Sociolinguistics
The Jamaican Post-Creole Continuum
The Jamaican speech continuum (illustrated here by the example ‘I am eating’) can be displayed as a ladder of lects:

The versions of the acrolect and the basilect differ from each other lexically (eat versus nyam), morphologically (I versus mi) as well as syntactically (progressive formed by a form of ‘be’ plus verb inflection (aspect suffix –ing) versus typical separate aspect marker a).
- The basilectal Jamaican Creole is likely to be used by rather uneducated low-status speakers.
- The acrolect is a local Jamaican variety of Standard English spoken by educated Jamaicans with high socio-economic status.

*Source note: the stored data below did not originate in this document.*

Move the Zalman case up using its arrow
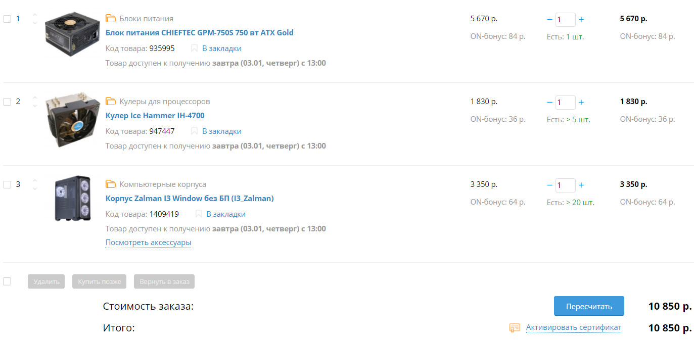Image resolution: width=694 pixels, height=340 pixels. [35, 180]
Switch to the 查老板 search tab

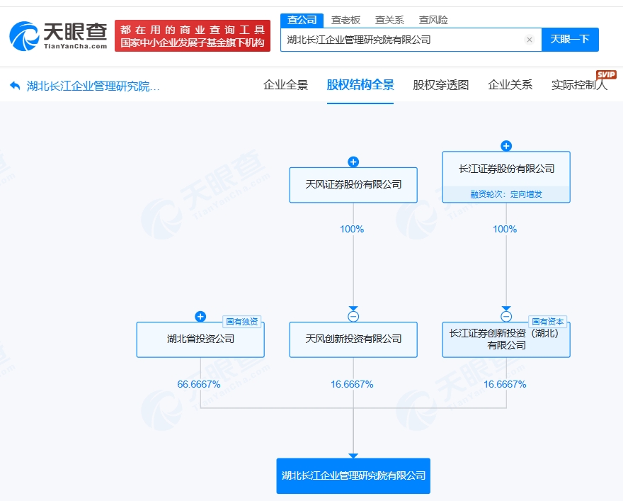pyautogui.click(x=345, y=20)
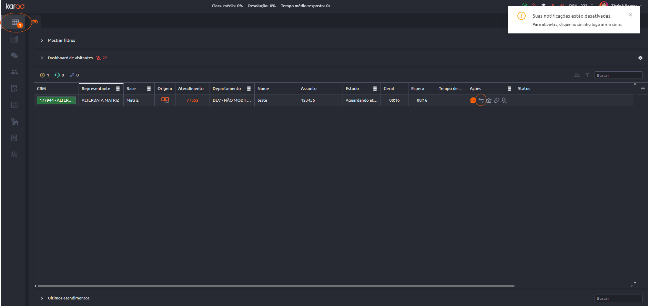
Task: Open the orange chat bubble action
Action: 473,100
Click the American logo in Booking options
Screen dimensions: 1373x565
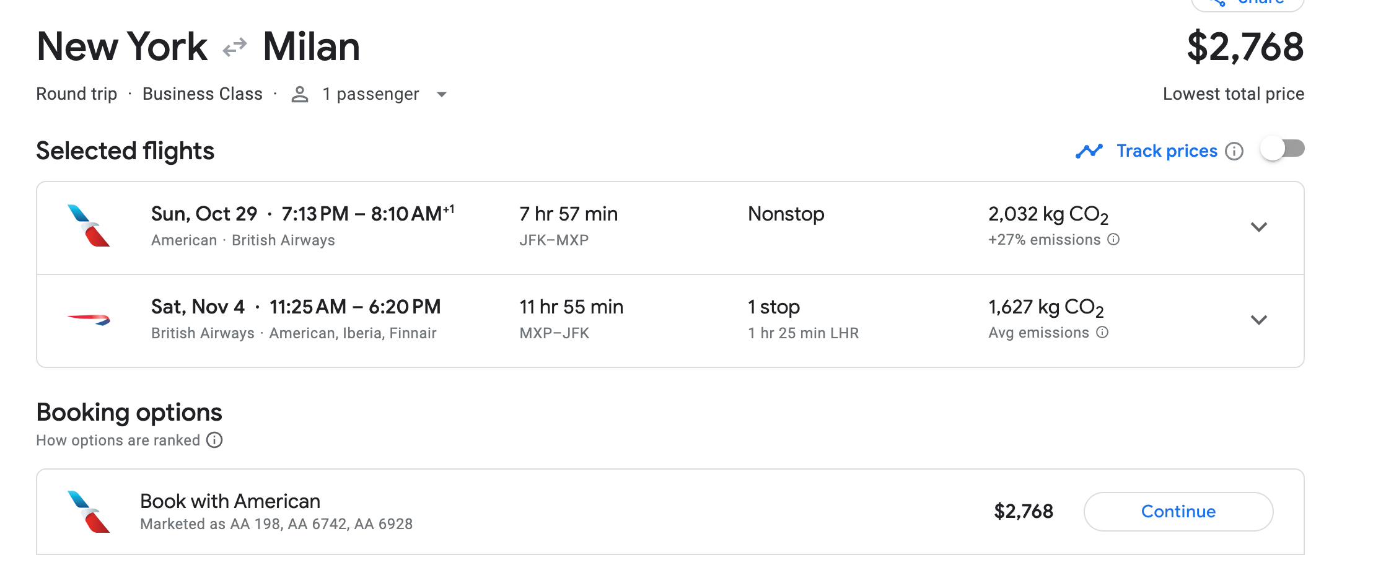pyautogui.click(x=89, y=512)
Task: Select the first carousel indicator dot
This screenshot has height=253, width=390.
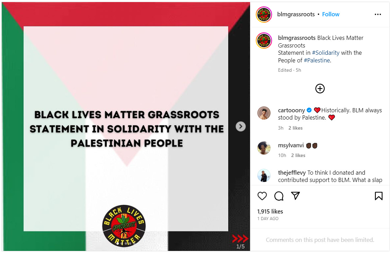Action: 118,244
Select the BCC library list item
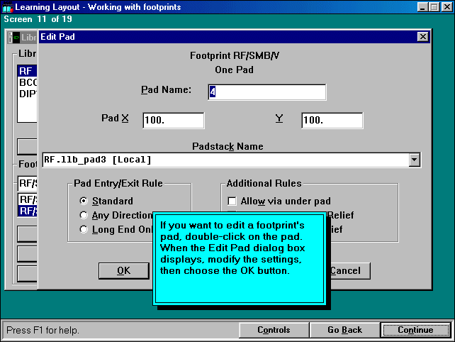The image size is (455, 342). point(27,82)
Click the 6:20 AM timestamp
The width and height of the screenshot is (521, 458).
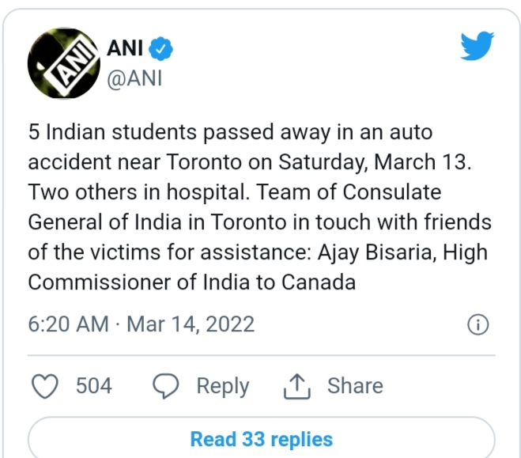point(68,324)
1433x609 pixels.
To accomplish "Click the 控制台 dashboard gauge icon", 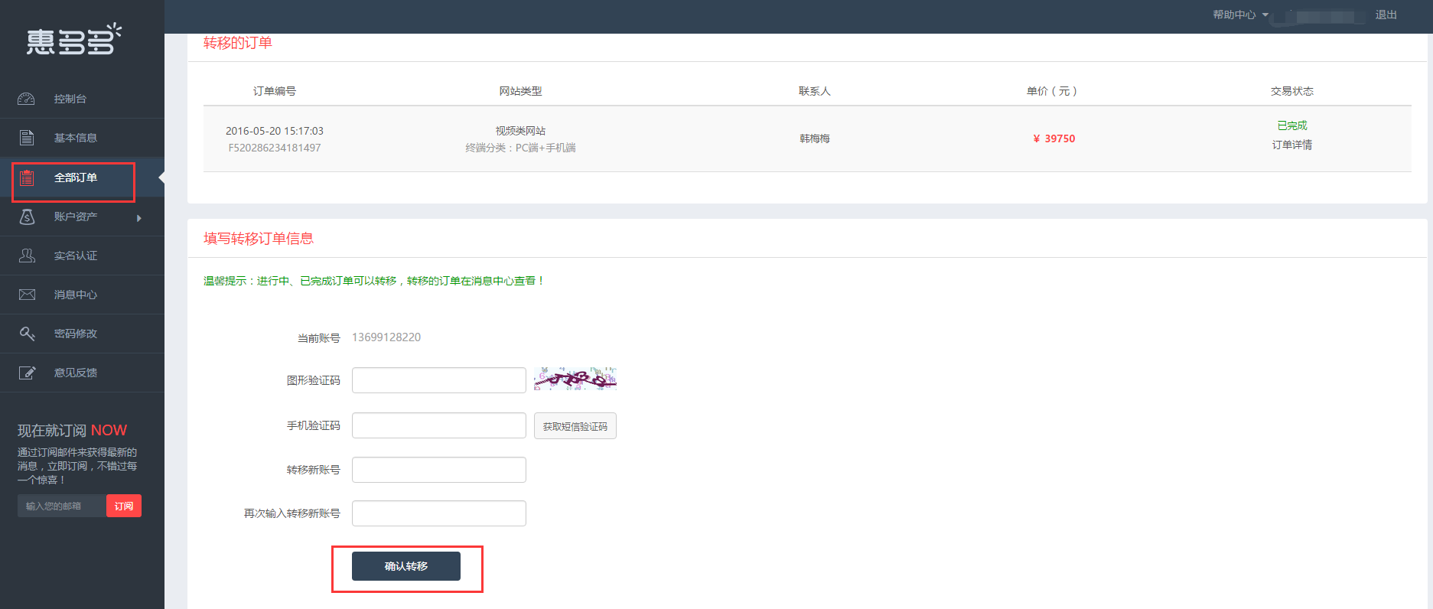I will pos(27,99).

- Mesolectal Jamaican Creole is spoken by the majority of speakers.
- The Post-Creole continuum is characterized by an implicational hierarchy. The concept of the implicational hierarchy states that there is no random mixing of the two extreme poles of acrolect and basilect. Instead, only specific linguistic forms will co-occur. That is, when a speaker uses a particular form in his/her speech, it can be assumed that (s)he will use specific other forms as well. Thus, when this speaker uses the pronoun mi for the first person singular, (s)he will also use the uninflected verb indicating progressive aspect by the separate preverbal aspect marker a (/mi a i:t/). When a speaker uses a form of ‘be’ plus –ing suffixed to the verb in order to express present progressive tense, (s)he will also prefer I instead of /mi/ for the first person singular (/a ɪz i:tɪn/, /aɪ m i:tɪn/). Linguistic versions such as I am nyaming, mi am a nyam, or I a eat, however, are unlikely to occur in the Jamaican Creole continuum.
- In contrast to decreolization – the movement away from creole towards the standard - recreolization can also occur. The term describes the opposite movement of a decreolized creole away from the standard in the direction of becoming more basilectal in character.
- The linguistic behaviour of young black British-born speakers of Caribbean parentage in Britain, for example, is characterized by the use of a form of (basilectal) Jamaican Creole (also called Patois) in addition to a local variety of British English (e.g. London English in London known as Cockney) and, usually, Standard English.